- Born: February 2, 1975 (age 51) Yavne, Israel
- Citizenship: Israel
- Education: Hebrew University of Jerusalem Ben-Gurion University of the Negev
- Occupations: Businessman, entrepreneur
- Known for: Founder of Nofar Energy Owner of Hapoel Tel Aviv B.C.
- Children: 1

= Ofer Yannay =

Israeli businessman and entrepreneur

Ofer Yannay (עופר ינאי; born 2 February 1975) is an Israeli businessman and entrepreneur. He is the founder, controlling shareholder and chief executive officer of renewable energy company Nofar Energy. Yannay is also a principal owner of Israeli basketball club Hapoel Tel Aviv B.C., which he acquired in 2023.

In 2023, The Jerusalem Post included Yannay in its annual list of the 50 most influential Jews, ranking him 40th. He appeared on the list again in 2026, when he was ranked 29th.

==Early life and education==
Yannay was born in 1975 and grew up in Yavne, Israel, the second of eight children. His father, Mordechai, was born in Tunisia and immigrated to Israel with his family in the 1950s, while his mother, Toni, came from a family of immigrants from Libya. His parents worked in education; his father served as a religious high school principal and his mother was a preschool teacher.

Yannay attended a yeshiva high school in Nehalim and later studied at Yeshivat Har Etzion, where he participated in the Hesder program. He served in the Israel Defense Forces in the Armored Corps.

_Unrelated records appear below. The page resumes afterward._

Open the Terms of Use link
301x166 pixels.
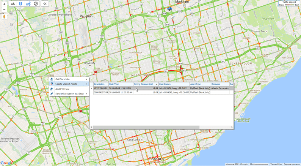(x=276, y=164)
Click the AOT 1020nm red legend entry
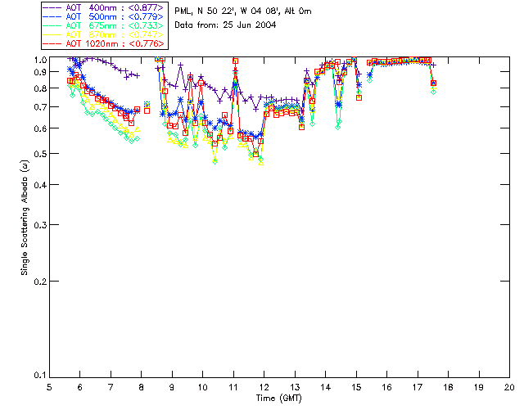This screenshot has width=524, height=419. tap(104, 43)
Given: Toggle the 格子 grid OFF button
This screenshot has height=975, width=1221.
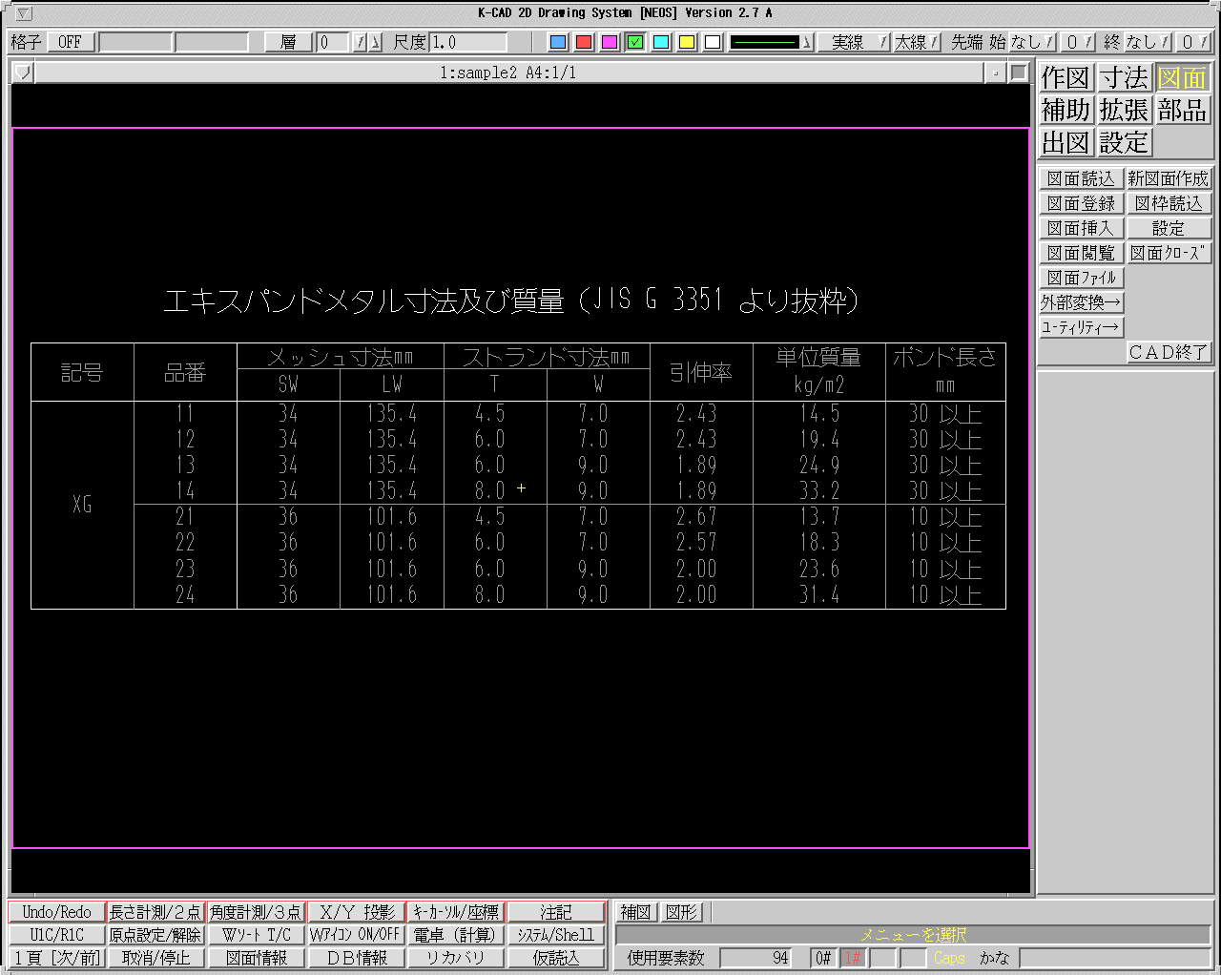Looking at the screenshot, I should (70, 42).
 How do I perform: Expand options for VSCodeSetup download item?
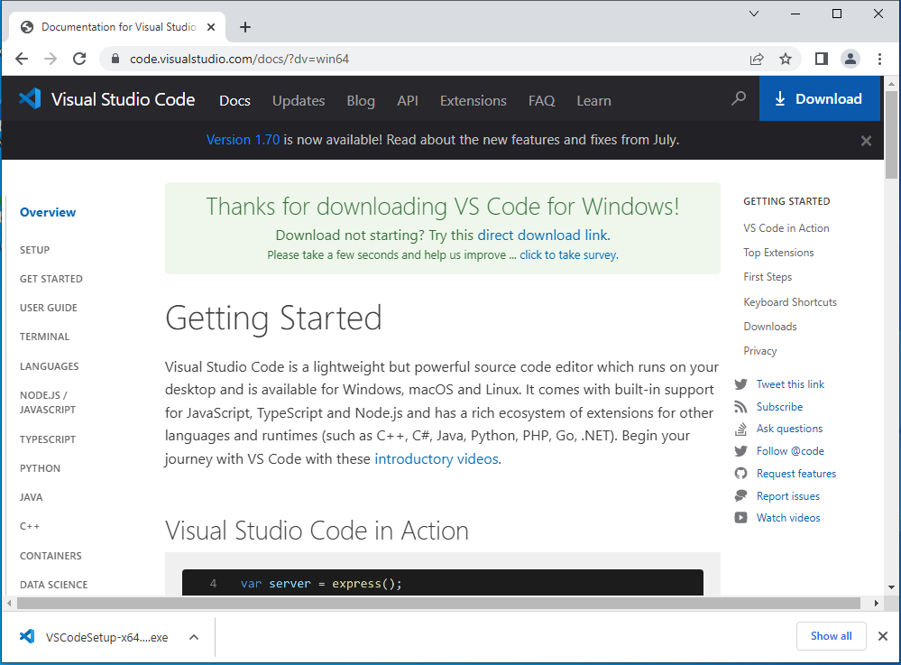tap(193, 637)
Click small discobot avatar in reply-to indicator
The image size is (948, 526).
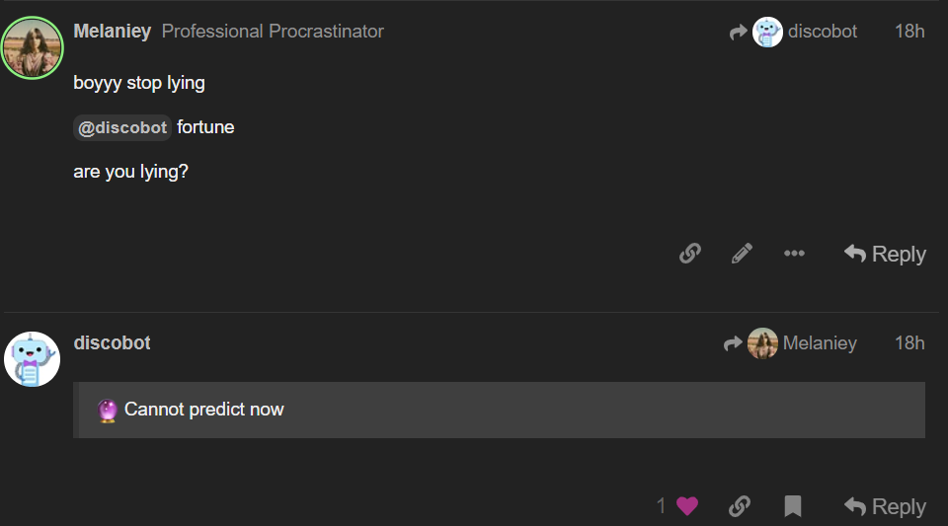coord(767,32)
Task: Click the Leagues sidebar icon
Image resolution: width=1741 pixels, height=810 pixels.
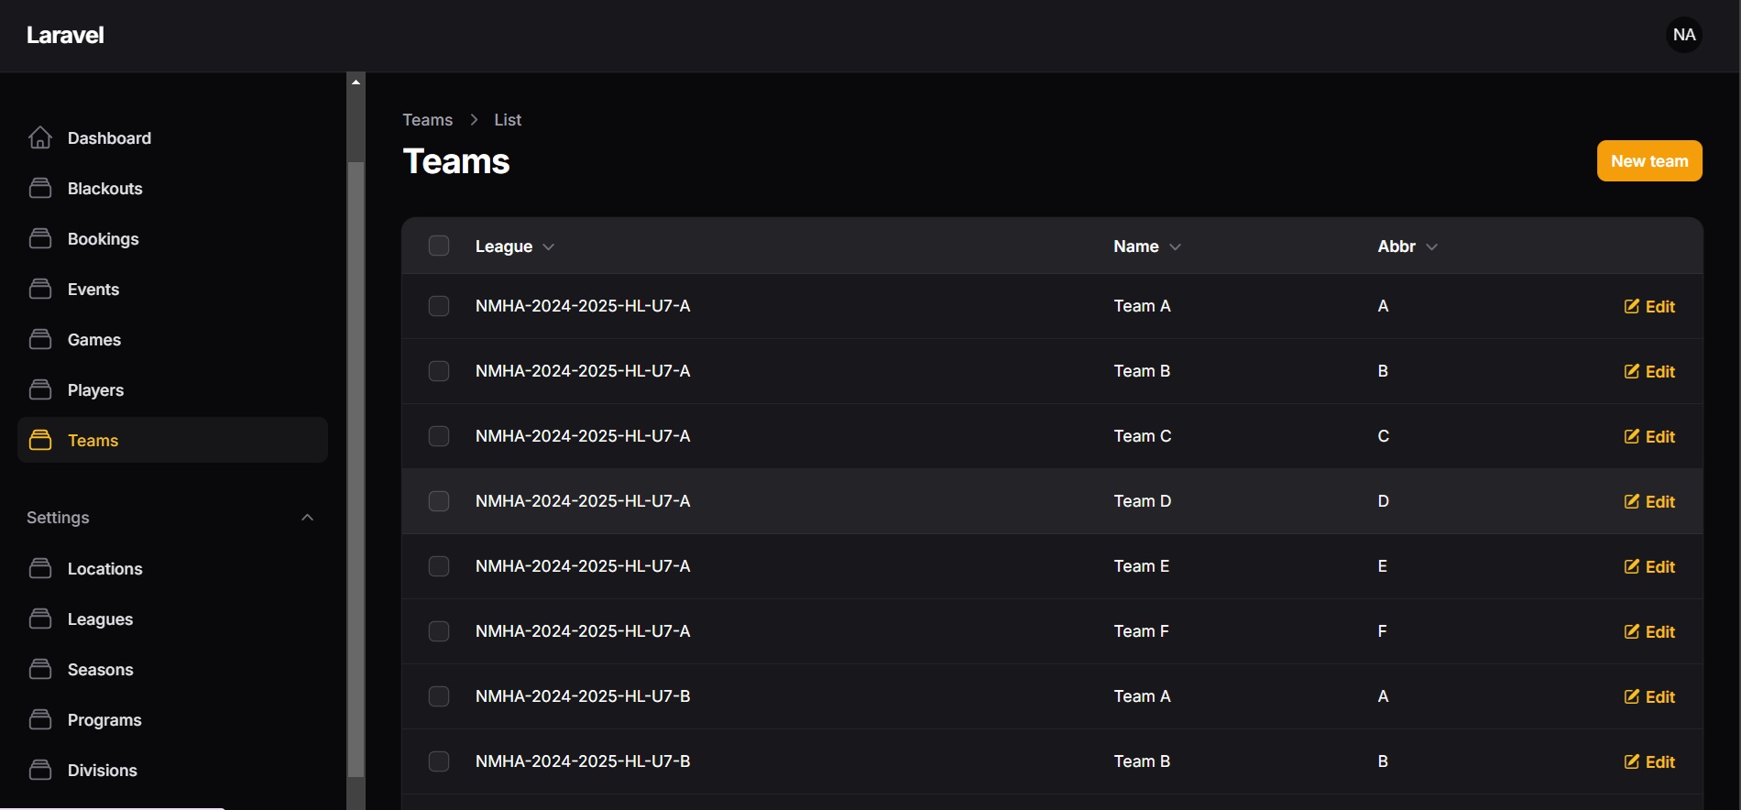Action: (40, 618)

After his military service, Yannay studied in the Amirim interdisciplinary honors program at the Hebrew University of Jerusalem, earning a degree combining physics, mathematics and computer science. He later received a master's degree in business administration from Ben-Gurion University of the Negev.

==Business career==

===Early ventures===
In 2001, Yannay founded Go4Eat, an online food-ordering business. The venture was unsuccessful, and Yannay subsequently returned to university to pursue an MBA. During his graduate studies, he became interested in the renewable energy industry.

===Nofar Energy===
Yannay founded Nofar Energy in 2011. The company initially focused on installing photovoltaic systems in Israel, particularly on rooftops in kibbutz communities. By 2015, it had installed more than 1,000 rooftop solar systems.

Under Yannay's leadership, Nofar expanded into energy storage and floating photovoltaic systems and subsequently entered international markets in Europe, the United States and Brazil. The company was listed on the Tel Aviv Stock Exchange in 2020.

In 2025, Yannay became chief executive officer of Nofar Energy following management changes at the company. In November 2025, Yannay and Leumi Partners established Ofer Yannay Group, through which they increased their holdings in Nofar. Following the transaction, the joint company held 26.3% of Nofar, while Yannay directly held an additional approximately 5% of the company.

In May 2026, Nofar's market capitalization exceeded NIS 10 billion following a rise in its share price and a series of acquisitions and investments under Yannay's management.

==Sports ownership==
In 2023, Yannay acquired a controlling interest in Hapoel Tel Aviv B.C., becoming the club's first private owner. He subsequently increased investment in the team and its playing staff.

Under Yannay's ownership, Hapoel Tel Aviv won the EuroCup in 2025, the first European title in the club's history, and subsequently qualified for the EuroLeague.

Yannay has described his investment in the club partly as a business venture, arguing that structural changes in European basketball could increase the commercial value of leading clubs.

In 2026, the ownership structure of the company controlling Hapoel Tel Aviv was reorganized. Yannay retained a 40% stake in Yannay Sport, while investors Gili Raanan, Micky Malka and Alan Howard each held 20%. Yannay Sport continued to hold 81% of the company managing Hapoel Tel Aviv, with the Hapoel Ussishkin Association holding the remaining 19%.

Yannay has also been an owner of Hapoel Galil Elyon.

==Other investments==
In 2024, Yannay acquired a 10% stake in Israeli television network Reshet 13, with an option to increase his holding.

==Philanthropy==
Yannay chairs the Yannay Foundation, which supports initiatives in education, healthcare and foster care. He also serves on the advisory committee of the Or Ofir Foundation, an organization established in memory of Ofir Libstein, the former head of the Sha'ar HaNegev Regional Council.

==Recognition==
In 2023, The Jerusalem Post ranked Yannay 40th on its list of the 50 most influential Jews, citing his activities in renewable energy, sports and philanthropy.

In 2026, the newspaper again included him on the list, ranking him 29th and highlighting the international expansion of Nofar Energy and Hapoel Tel Aviv's entry into the EuroLeague.

==Personal life==
Yannay is the father of one daughter. As of 2025, he lived in Ra'anana.